» **Text provided**

It’s Halloween weekend and while the spooky season is most certainly going to be different this year, due to the continual problems caused by the COVID-19 pandemic, celebrations will go ahead regardless with many people opting to watch a horror movie over the coming days. Not surprisingly, Netflix is ready and waiting for the rise in horror streaming and from today has made the new movie, His House available to subscribers.
His House is a dark thriller from director Remi Weekes and stars Wunmi Mosaku, Sope Dirisu, and Matt Smith. The film tells the story of two refugees, who have fled their country in search of salvation, only to find themselves trapped in a new nightmare.
Set largely within a rundown property, situated on a housing estate in England, His House focuses on Bol and Rial Majur – a couple trying to make a home for themselves in the UK. They are given a place to live and the opportunity to remain in the country, so long as they stick to some ground rules and settle in.
What the couple are not given is any psychological support to help them as they navigate their way through unfamiliar surroundings, and work through the horrors they have endured. Escaping a war-torn country and travelling across the sea for sanctuary has left deep emotional scars, and they play a significant role in shaping this story and presenting the horror.
Part psychological drama, part haunted house picture, His House is a timely movie which explores the subject of migration through the lens of horror. It features some truly creepy moments, a huge dose of scares, and an impressive turn from its leads.
Going into this movie I knew very little. I caught the trailer for His House last week, and I was aware the film received its premiere at the Sundance Film Festival back in January; but beyond this my knowledge was somewhat lacking.
But my limited knowledge of this movie proved to be a good thing, as having now watched the film I can say I was pleasantly surprised. I had few expectations going in, and I came out the other side feeling suitably moved.
By the end of the film, I had been shocked, terrified, and at times I felt a little sad. This is a well-directed, carefully considered piece, which isn’t afraid to talk about a contentious subject matter, while also offering some entertainment.
While this is a story about dark forces, witchcraft, and spectres, there is a very human side to the story, and that is something which never gets forgotten no matter where the film goes. As such, it balances supernatural shocks with real-world horror and the end result is a modern day ghost story.

» **Data supplied**
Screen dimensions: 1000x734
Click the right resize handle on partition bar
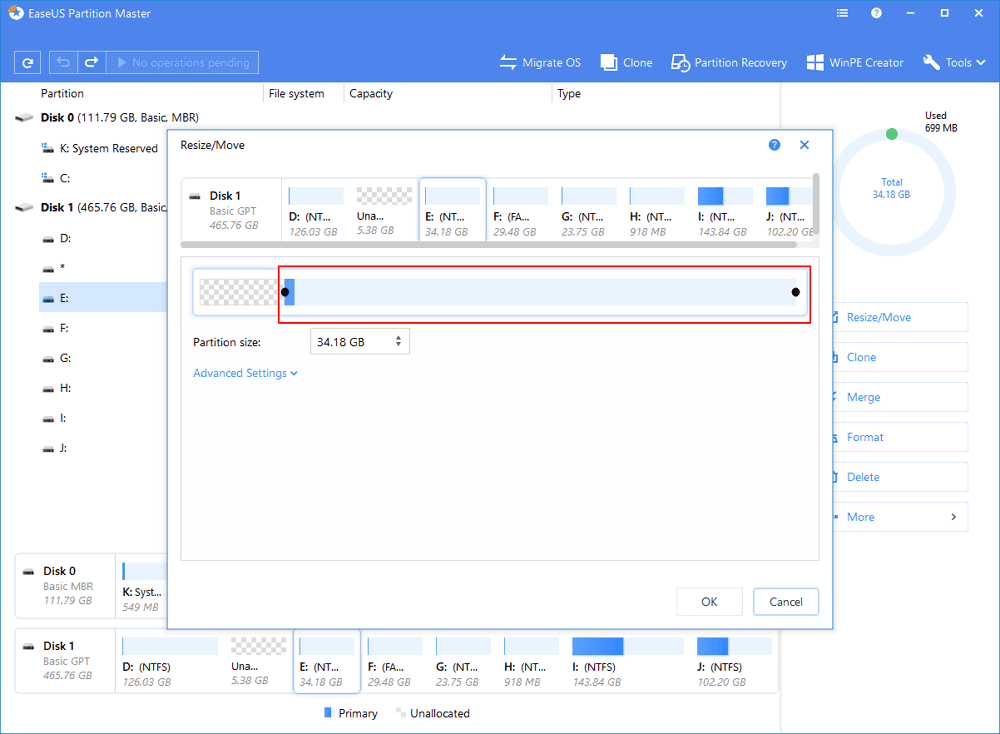point(796,292)
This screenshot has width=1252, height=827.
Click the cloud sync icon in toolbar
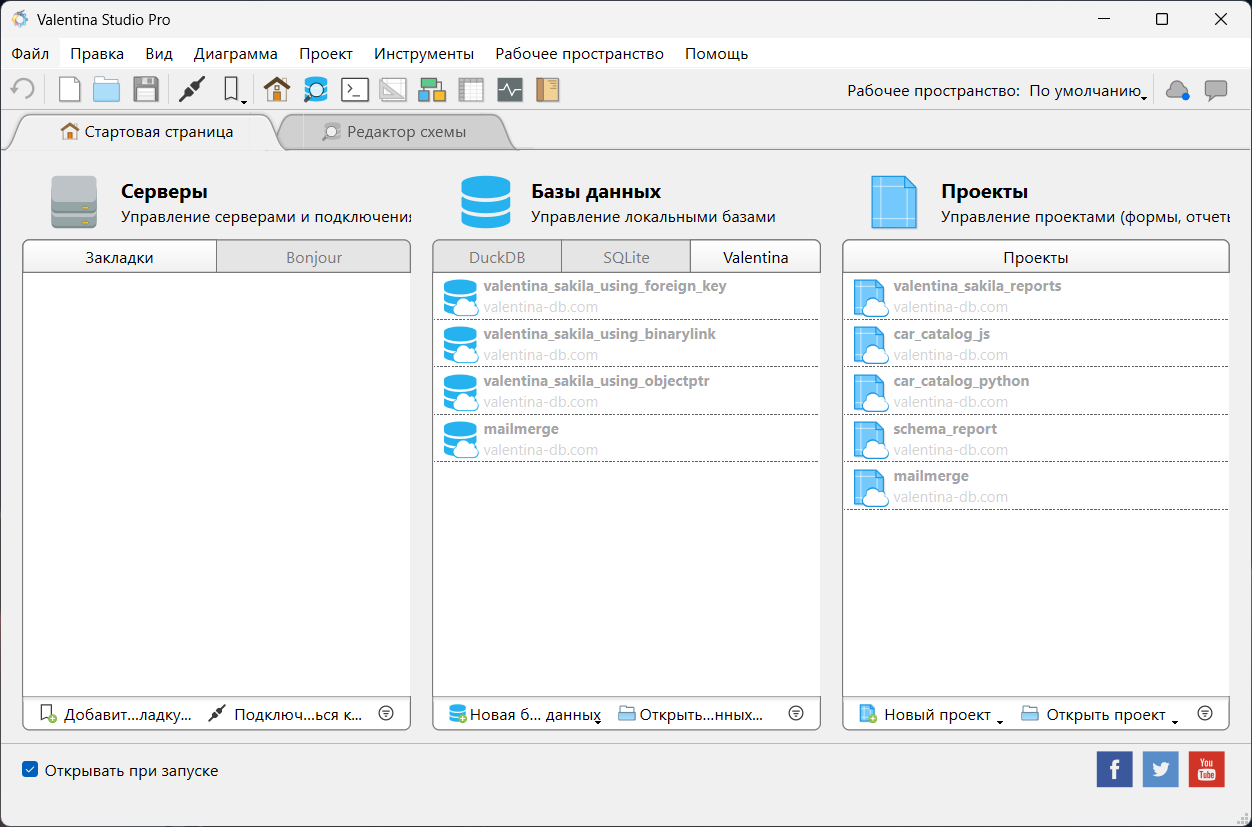[1177, 90]
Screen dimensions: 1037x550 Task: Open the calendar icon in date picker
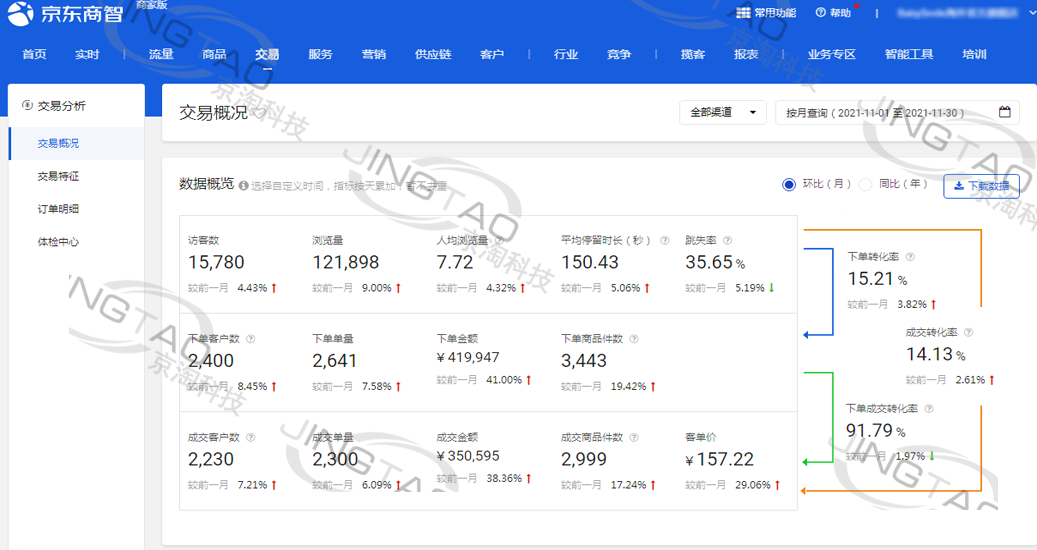[1004, 112]
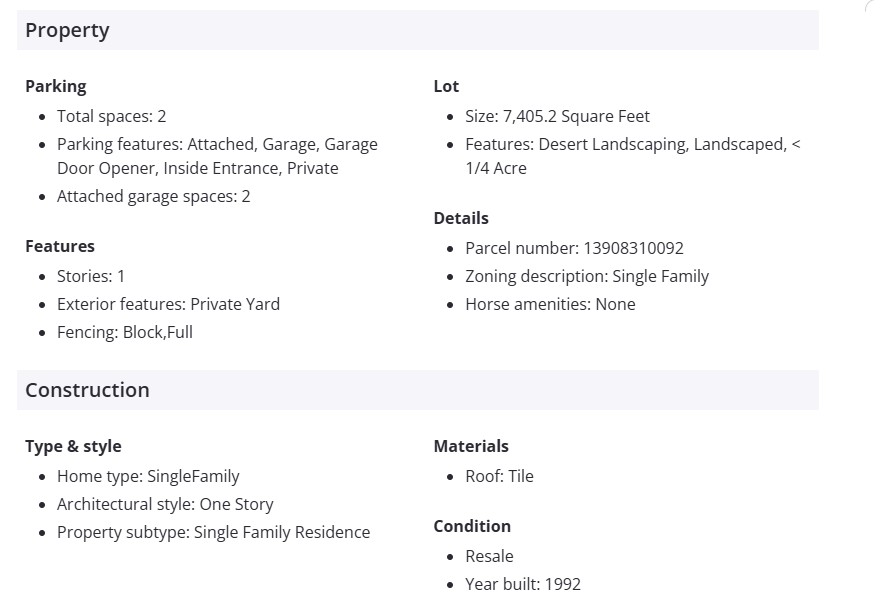Click the Type & style subheading

73,446
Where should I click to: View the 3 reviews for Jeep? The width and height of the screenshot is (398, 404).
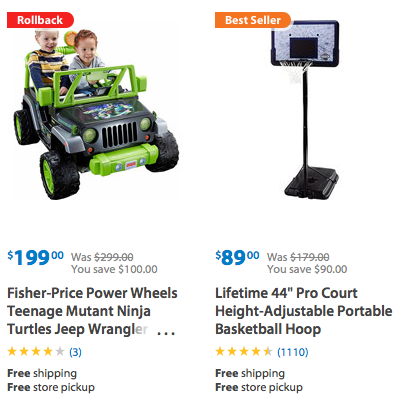[75, 352]
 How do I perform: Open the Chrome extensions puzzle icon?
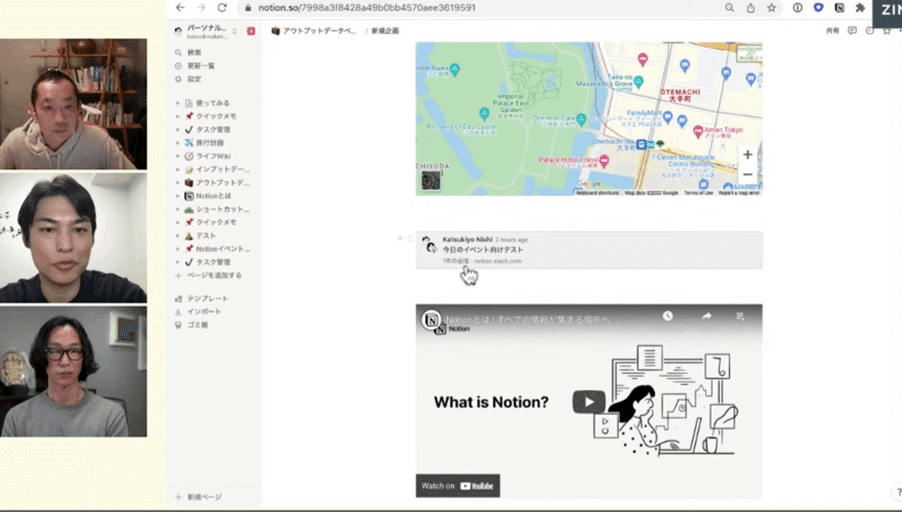[860, 8]
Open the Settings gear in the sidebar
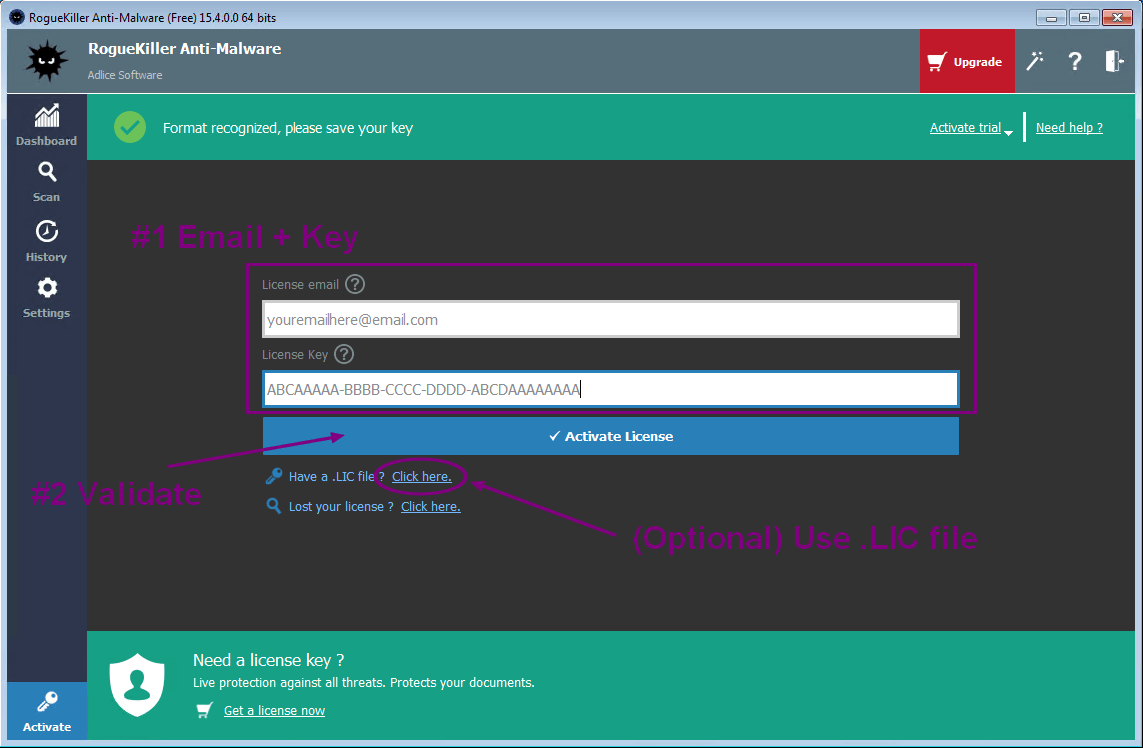Image resolution: width=1143 pixels, height=748 pixels. [x=46, y=297]
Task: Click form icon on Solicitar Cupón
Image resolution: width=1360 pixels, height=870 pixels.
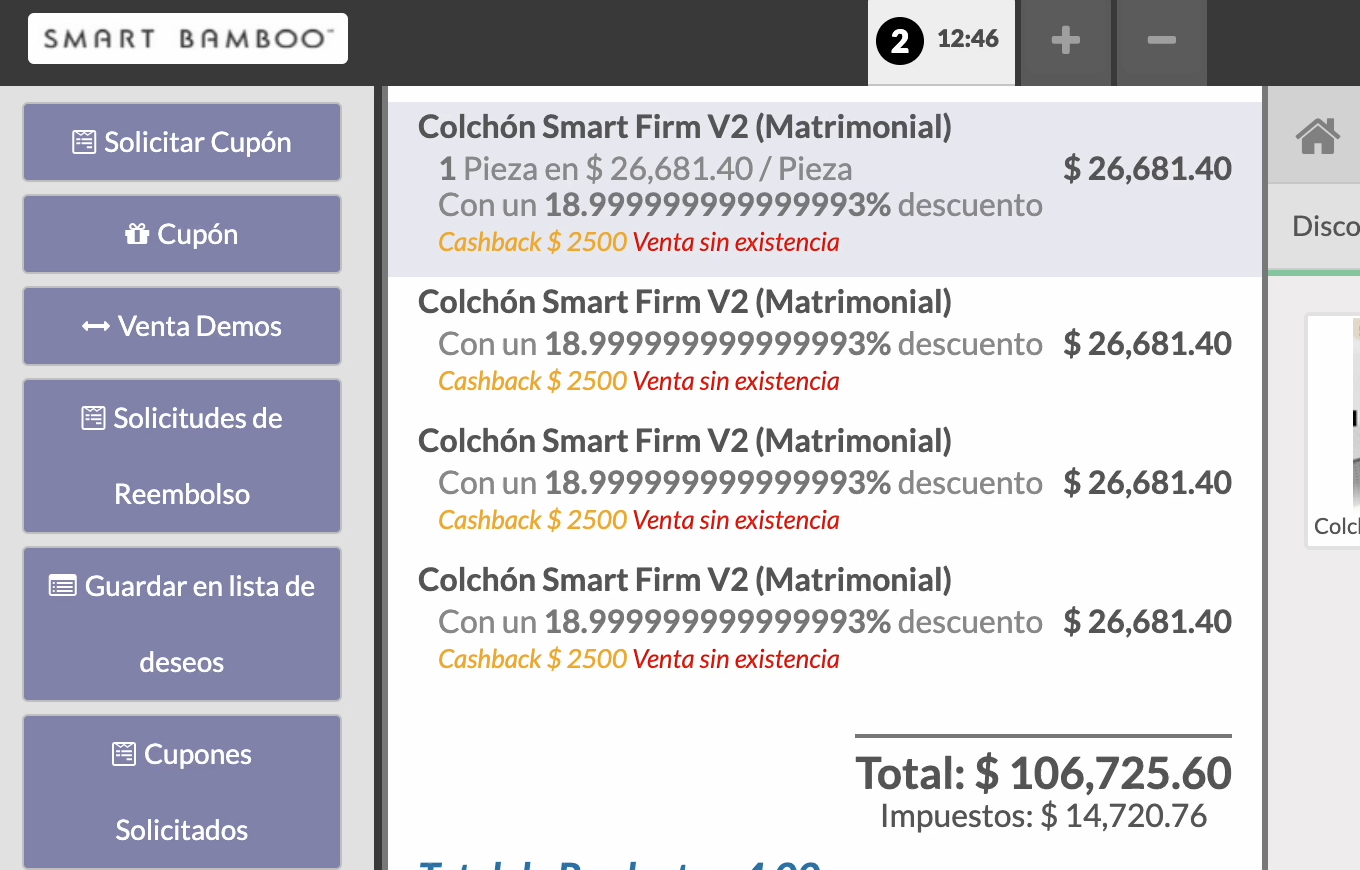Action: (x=84, y=142)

» **Task requirements**
1. Using the His House review, answer these:
(a) Who directed His House?
(b) At which festival did the film premiere?
(c) What are the names of the refugee couple at the center of the story?
2. Can you echo the stretch of the His House review from "Set largely within" through "presenting the horror."?
You won't need the records for any of this.

» **Expected outputs**
1.
(a) Remi Weekes
(b) The Sundance Film Festival
(c) Bol and Rial Majur

2.
Set largely within a rundown property, situated on a housing estate in England, His House focuses on Bol and Rial Majur – a couple trying to make a home for themselves in the UK. They are given a place to live and the opportunity to remain in the country, so long as they stick to some ground rules and settle in.
What the couple are not given is any psychological support to help them as they navigate their way through unfamiliar surroundings, and work through the horrors they have endured. Escaping a war-torn country and travelling across the sea for sanctuary has left deep emotional scars, and they play a significant role in shaping this story and presenting the horror.